**Directions**: The entries are to be reproduced word for word, with all images left out.

START Provided entries

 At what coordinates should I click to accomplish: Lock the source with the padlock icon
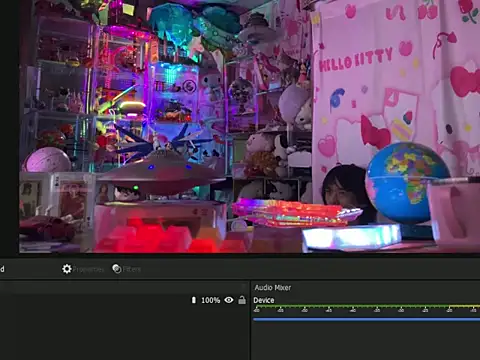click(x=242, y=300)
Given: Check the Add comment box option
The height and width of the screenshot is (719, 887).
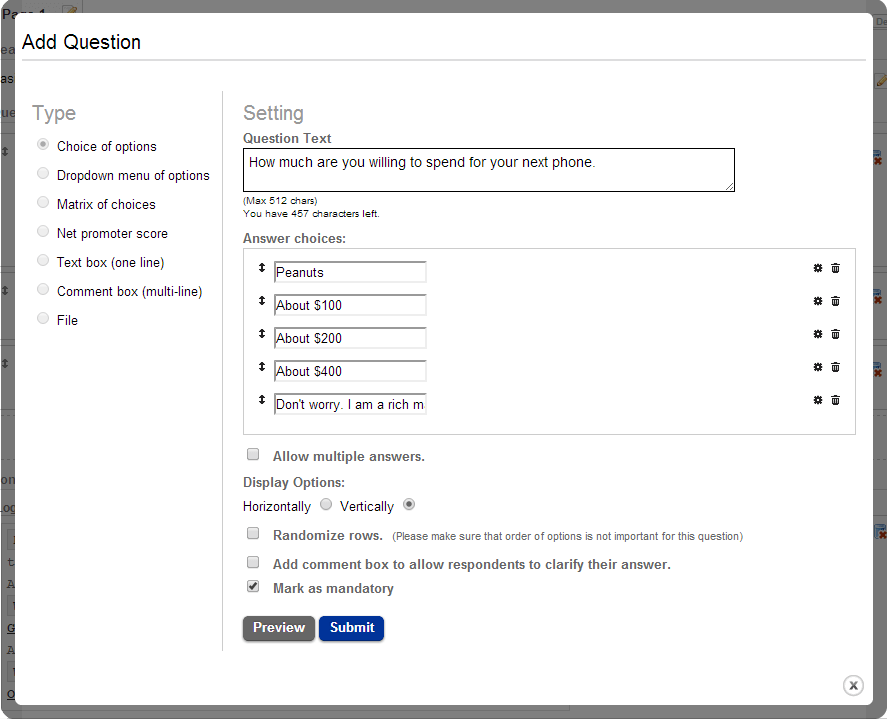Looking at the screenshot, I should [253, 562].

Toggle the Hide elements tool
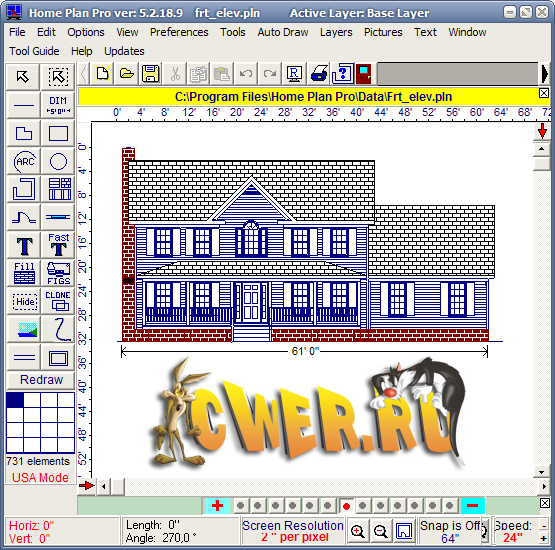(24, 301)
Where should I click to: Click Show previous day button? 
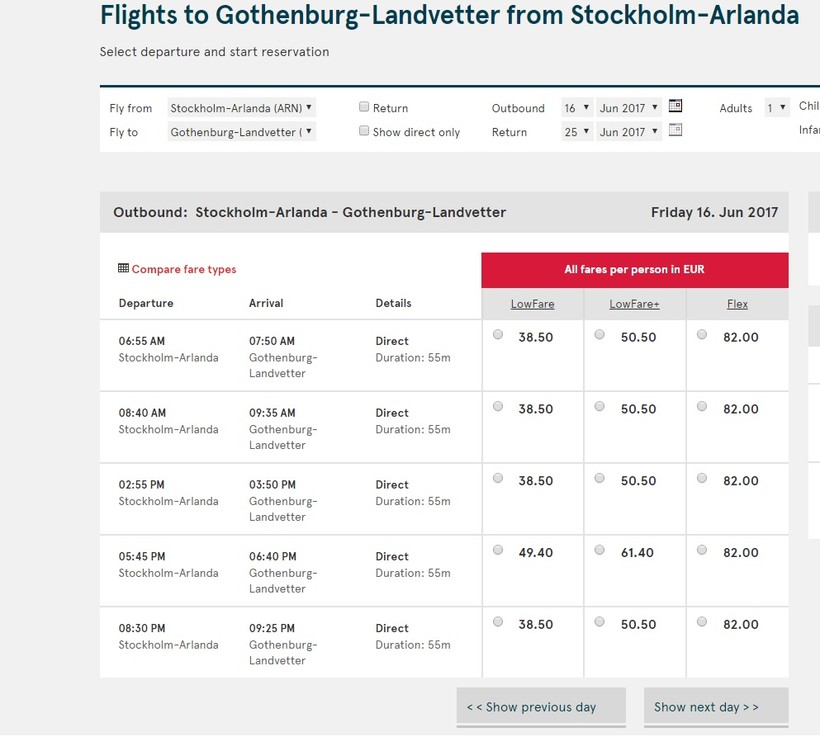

END Provided entries

**Exercise result**:
 At what coordinates should I click to accomplish: Lock the source with the padlock icon
click(x=242, y=300)
Given: Check the Add comment box option
The height and width of the screenshot is (719, 887).
Looking at the screenshot, I should [253, 562].

Toggle the Hide elements tool
(24, 301)
Where should I click to: Click Show previous day button? 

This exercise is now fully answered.